> [SHORT EXERCISE]
Copy out the data below word for word, leaving out the pictures.

(Interface element records)
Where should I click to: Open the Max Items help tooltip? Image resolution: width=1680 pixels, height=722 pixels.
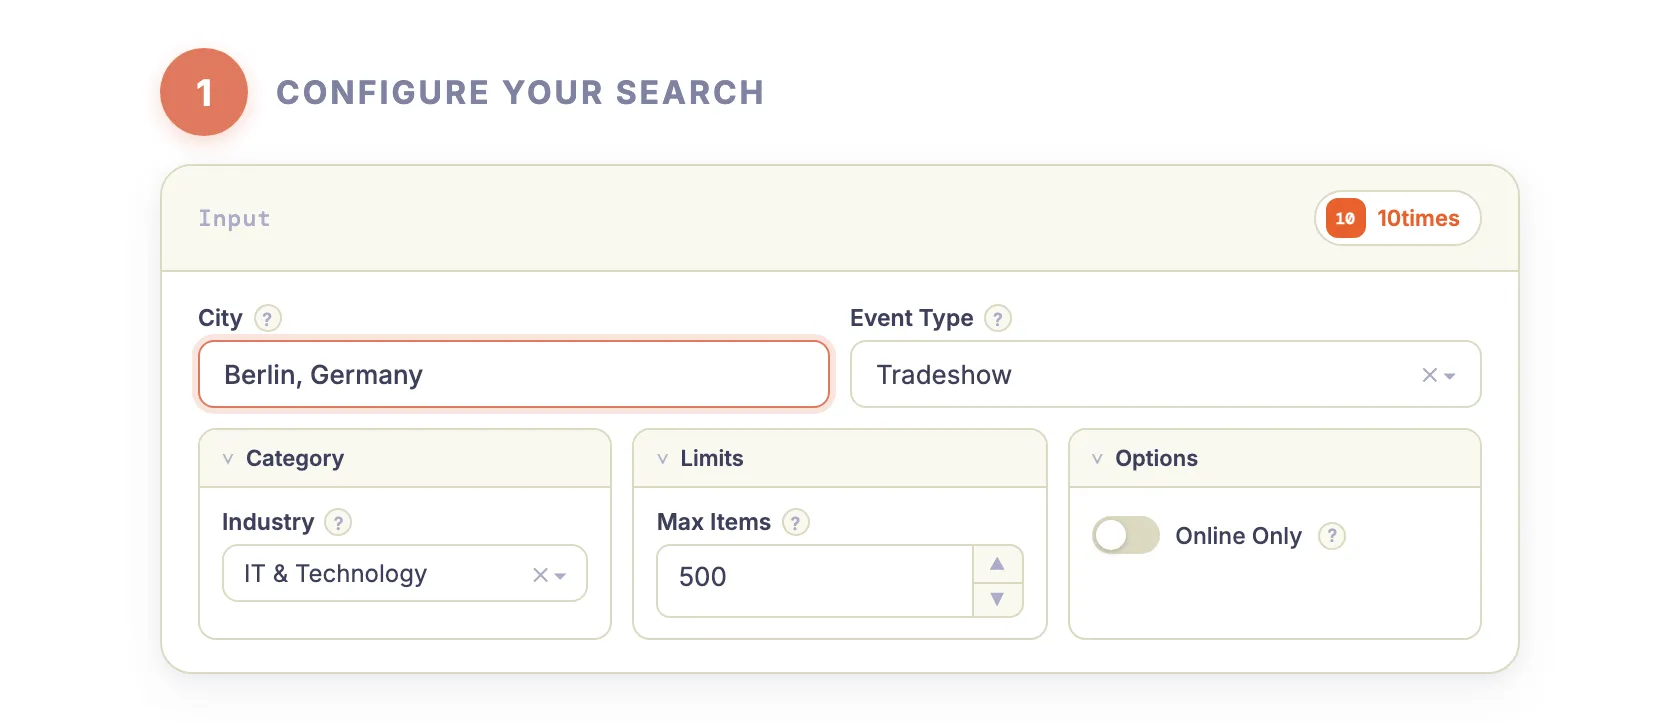(x=796, y=522)
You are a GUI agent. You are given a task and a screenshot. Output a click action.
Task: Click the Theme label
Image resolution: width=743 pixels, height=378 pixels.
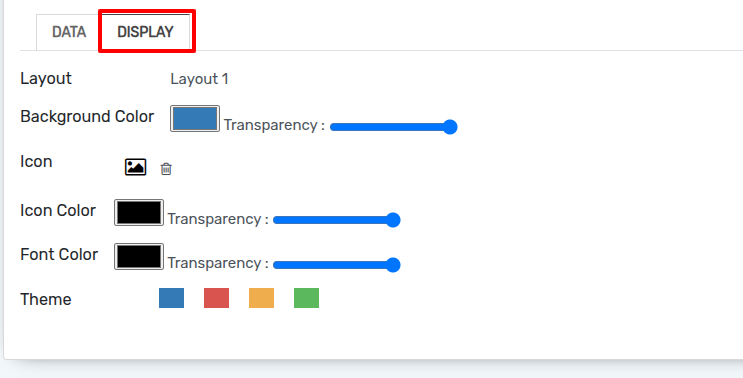[x=46, y=299]
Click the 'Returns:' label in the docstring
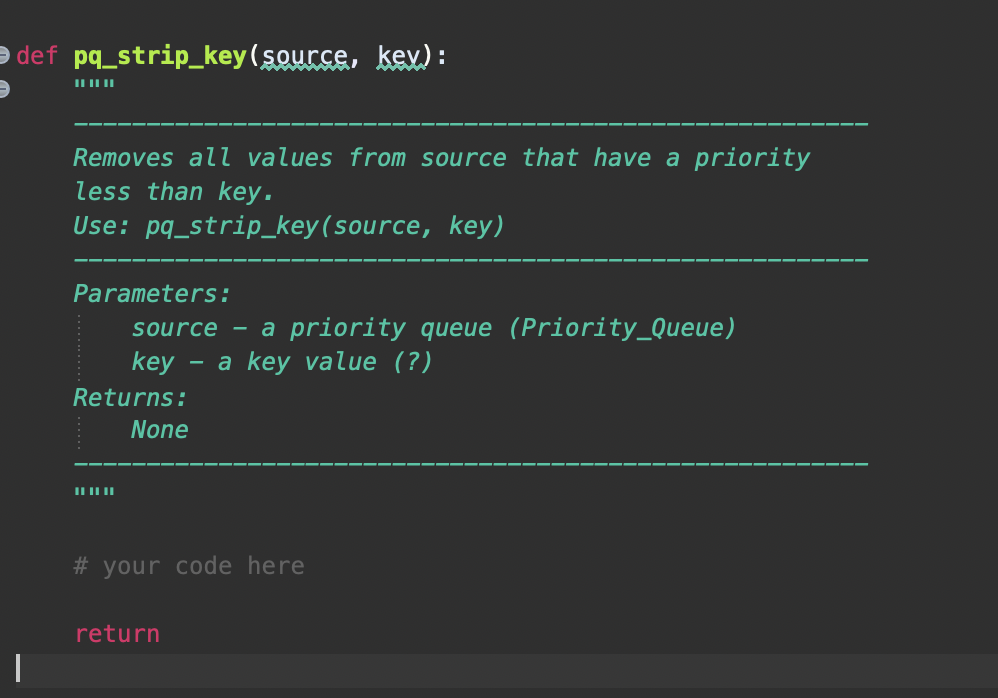This screenshot has height=698, width=998. tap(130, 396)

> [COMPLETE RESPONSE]
Where should I click to: Open the Max Items help tooltip? Image resolution: width=1680 pixels, height=722 pixels.
(x=796, y=522)
You are a GUI agent. You are given a task and a screenshot. Output a click action.
Task: Click the Theme label
Image resolution: width=743 pixels, height=378 pixels.
[x=46, y=299]
Click the 'Returns:' label in the docstring
This screenshot has height=698, width=998. tap(130, 396)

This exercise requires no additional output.